Close-up of Big Guy showing rows of sharp teeth. Photo by Robin Riggs, courtesy of Aquarium of the Pacific.

“While he does look very scary, the fact that he is an ambush predator and only eats small fish shows that he is not an aggressive shark species at all,” Munson said. “In the ocean, you can dive with sand tiger sharks, which are considered one of the gentler and safer shark species.”

Big Guy first arrived in Long Beach in 2001 when he was 3 years old. Like the sand tiger shark, he matures between 6 and 7 years old, growing to 8 feet, 4 inches long and 170 pounds, Munson said. Aquarium spokeswoman Marilyn Padilla confirmed his body would be cremated.

Sand tiger sharks can live between 15 and 40 years, according to the aquarium’s website. This difference appears to be related to geographic location. In addition, Munson said female sand tiger sharks are generally larger than males and generally live longer than males.

The aquarium posted about its loss on social media Wednesday and received dozens of comments from Big Guy admirers and well-wishers, who recalled fond memories and offered their condolences to aquarium staff.

“I’ve been watching Big Guy since I was a baby when my parents took me to the aquarium for the first time,” Sam Avelar, 21, wrote in an Instagram post. “My family and I really I love seeing him and his silly smile.”

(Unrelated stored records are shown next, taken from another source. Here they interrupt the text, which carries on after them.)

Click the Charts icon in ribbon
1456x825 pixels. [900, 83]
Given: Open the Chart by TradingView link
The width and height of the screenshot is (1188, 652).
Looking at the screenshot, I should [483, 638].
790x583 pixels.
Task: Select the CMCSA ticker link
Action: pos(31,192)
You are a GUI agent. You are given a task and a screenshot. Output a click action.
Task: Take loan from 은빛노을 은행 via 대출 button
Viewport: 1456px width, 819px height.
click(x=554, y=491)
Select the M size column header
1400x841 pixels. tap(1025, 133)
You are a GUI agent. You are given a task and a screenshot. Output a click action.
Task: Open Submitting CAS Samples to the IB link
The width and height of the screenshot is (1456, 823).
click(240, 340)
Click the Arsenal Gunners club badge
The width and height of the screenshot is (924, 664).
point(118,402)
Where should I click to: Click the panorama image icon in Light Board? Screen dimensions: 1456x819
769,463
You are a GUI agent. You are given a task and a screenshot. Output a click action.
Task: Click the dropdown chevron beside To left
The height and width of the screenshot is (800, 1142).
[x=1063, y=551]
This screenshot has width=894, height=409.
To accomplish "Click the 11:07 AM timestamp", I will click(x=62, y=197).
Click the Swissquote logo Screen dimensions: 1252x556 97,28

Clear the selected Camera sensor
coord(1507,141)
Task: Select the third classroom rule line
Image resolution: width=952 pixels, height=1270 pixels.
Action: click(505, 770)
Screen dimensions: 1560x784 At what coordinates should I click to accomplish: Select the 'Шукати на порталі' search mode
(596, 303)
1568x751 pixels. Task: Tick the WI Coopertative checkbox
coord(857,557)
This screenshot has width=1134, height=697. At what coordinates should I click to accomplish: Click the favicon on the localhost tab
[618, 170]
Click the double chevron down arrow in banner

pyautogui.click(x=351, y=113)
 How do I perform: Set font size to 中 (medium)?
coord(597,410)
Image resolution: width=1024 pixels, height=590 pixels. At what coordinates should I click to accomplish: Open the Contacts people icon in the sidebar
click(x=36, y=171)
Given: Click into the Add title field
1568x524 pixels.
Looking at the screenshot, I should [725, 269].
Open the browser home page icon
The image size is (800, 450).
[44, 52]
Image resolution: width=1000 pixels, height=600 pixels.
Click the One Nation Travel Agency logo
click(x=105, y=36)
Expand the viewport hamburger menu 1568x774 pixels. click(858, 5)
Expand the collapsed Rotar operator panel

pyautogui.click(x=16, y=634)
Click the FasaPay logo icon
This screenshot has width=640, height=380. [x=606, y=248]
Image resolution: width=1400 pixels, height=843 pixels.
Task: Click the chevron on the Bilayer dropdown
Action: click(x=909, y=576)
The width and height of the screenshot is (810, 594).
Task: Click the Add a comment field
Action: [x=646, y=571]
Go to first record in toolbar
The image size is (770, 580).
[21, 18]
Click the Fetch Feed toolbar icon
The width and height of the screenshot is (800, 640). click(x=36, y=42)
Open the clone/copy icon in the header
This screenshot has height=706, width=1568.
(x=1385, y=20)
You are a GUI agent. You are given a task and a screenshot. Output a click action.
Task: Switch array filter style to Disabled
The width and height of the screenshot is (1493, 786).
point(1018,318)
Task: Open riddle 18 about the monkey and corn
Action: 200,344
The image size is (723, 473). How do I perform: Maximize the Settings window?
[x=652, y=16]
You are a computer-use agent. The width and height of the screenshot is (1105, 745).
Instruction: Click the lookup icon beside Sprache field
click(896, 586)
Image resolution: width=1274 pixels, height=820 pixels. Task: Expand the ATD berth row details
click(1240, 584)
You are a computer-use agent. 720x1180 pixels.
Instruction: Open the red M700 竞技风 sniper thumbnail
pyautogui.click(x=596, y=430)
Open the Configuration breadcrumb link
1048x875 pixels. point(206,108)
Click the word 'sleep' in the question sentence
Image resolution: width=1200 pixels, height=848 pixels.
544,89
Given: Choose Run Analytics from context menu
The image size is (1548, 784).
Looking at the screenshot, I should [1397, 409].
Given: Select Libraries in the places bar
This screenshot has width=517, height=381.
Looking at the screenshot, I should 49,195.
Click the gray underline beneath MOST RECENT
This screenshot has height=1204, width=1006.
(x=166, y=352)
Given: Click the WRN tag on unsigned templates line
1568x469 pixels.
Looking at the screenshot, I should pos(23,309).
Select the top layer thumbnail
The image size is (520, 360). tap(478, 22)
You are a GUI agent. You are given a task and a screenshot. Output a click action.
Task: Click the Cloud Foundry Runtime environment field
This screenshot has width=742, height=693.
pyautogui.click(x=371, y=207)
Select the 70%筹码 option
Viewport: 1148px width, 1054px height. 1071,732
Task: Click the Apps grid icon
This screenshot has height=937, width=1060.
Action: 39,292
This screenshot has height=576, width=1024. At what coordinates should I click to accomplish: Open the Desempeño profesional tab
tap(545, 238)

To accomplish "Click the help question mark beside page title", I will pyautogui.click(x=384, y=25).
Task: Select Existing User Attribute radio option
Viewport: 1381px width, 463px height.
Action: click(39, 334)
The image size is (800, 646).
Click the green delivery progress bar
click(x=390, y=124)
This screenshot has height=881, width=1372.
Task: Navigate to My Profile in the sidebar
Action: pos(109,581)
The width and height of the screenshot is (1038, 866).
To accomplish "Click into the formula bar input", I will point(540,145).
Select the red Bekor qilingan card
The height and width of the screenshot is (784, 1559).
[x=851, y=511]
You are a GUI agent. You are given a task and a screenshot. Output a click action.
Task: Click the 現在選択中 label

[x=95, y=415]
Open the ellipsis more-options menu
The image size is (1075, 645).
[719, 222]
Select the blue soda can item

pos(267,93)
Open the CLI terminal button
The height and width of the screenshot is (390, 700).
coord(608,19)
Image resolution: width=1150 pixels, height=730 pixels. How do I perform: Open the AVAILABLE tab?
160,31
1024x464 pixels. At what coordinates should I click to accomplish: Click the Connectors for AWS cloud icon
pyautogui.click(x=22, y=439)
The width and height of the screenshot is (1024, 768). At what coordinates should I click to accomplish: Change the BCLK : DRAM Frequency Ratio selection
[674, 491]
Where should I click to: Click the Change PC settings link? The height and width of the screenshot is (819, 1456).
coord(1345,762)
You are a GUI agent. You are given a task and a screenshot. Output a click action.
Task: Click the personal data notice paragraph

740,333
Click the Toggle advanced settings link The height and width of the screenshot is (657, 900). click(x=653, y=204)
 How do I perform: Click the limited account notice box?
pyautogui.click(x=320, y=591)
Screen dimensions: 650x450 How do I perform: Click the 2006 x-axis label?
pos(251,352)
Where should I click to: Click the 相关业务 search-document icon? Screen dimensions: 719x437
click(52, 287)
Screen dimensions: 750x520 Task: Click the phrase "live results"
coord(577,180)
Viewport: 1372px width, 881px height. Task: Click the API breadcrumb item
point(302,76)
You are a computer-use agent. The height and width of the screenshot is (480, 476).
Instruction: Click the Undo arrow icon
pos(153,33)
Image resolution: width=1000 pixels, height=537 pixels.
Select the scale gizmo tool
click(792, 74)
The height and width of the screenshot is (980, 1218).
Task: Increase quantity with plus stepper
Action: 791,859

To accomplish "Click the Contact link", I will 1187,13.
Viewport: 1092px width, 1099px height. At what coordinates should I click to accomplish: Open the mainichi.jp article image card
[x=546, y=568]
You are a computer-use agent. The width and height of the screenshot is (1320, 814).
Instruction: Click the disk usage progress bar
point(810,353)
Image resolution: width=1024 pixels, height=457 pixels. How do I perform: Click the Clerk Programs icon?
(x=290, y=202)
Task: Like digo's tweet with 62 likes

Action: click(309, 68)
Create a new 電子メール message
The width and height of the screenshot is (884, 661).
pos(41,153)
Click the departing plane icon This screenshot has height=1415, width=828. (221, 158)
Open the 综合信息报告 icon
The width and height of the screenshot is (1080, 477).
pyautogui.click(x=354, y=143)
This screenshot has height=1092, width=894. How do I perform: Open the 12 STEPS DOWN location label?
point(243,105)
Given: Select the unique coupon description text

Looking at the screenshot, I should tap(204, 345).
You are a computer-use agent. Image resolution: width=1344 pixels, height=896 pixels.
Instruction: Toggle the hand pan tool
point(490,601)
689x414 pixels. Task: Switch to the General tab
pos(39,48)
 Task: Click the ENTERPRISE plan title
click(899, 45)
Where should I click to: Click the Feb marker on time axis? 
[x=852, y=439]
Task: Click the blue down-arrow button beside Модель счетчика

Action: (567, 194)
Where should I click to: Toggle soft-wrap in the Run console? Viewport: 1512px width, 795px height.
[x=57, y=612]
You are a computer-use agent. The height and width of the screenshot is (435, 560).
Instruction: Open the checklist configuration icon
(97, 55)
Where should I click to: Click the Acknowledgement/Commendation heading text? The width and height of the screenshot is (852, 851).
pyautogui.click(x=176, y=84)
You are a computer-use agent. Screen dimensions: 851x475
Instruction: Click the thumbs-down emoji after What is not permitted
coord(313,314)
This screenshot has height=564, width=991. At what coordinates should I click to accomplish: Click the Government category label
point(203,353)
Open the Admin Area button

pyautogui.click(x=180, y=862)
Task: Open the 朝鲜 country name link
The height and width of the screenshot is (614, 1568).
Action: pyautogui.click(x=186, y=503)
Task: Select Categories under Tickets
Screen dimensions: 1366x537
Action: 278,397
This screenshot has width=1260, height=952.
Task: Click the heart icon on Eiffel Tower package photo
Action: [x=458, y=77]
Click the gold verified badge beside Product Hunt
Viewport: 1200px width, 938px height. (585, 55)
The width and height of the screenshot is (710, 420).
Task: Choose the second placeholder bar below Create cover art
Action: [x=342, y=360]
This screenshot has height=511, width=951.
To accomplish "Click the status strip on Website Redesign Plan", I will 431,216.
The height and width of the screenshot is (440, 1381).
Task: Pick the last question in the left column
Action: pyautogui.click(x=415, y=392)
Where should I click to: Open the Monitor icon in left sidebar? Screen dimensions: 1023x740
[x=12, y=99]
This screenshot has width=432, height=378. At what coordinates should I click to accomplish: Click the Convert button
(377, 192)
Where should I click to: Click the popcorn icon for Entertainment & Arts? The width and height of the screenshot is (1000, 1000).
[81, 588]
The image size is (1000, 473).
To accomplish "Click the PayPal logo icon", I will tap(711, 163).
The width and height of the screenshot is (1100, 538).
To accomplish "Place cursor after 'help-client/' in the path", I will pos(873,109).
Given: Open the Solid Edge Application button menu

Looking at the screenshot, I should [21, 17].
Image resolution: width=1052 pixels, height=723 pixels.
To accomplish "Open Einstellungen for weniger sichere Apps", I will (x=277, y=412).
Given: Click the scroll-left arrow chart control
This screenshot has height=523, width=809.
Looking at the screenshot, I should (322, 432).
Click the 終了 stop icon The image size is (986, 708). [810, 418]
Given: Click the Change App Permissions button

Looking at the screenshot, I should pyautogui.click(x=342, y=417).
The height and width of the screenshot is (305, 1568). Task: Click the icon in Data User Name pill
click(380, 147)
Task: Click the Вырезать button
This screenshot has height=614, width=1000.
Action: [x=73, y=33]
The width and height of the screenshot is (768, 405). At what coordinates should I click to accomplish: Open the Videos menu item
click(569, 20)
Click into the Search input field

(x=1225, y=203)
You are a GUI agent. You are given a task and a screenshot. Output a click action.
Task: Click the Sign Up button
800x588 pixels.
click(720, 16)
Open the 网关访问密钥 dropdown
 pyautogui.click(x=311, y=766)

The aquarium is an important part of Avelar’s life and has always been a cozy place, she told the Post in an Instagram message. She said it was “heartbreaking” to know the big guy was gone.

“I had the pleasure of meeting the big guy with my friends last summer and I was in awe of him,” Christopher Balcells wrote on Instagram.

Jacqueline Simpson wrote: “The impact Big Guy has had on many who visit the aquarium will not soon be forgotten.”

The impact goes well beyond the fool’s eye candy on the other side of the glass. Big Guy played a key role in the shark research of Lance Adams, the aquarium’s longtime veterinarian, Munson said.

Adams helped develop the pioneering ultrasound technology necessary to protect the species, Munson said. Adam’s research has led to protocols for the safety inspection of male sand tiger shark reproductive systems, which are critical to the artificial insemination process.

“While he is gone, his legacy will live on,” Munson said. “Not only among our guests who like him, but also in research and conservation.”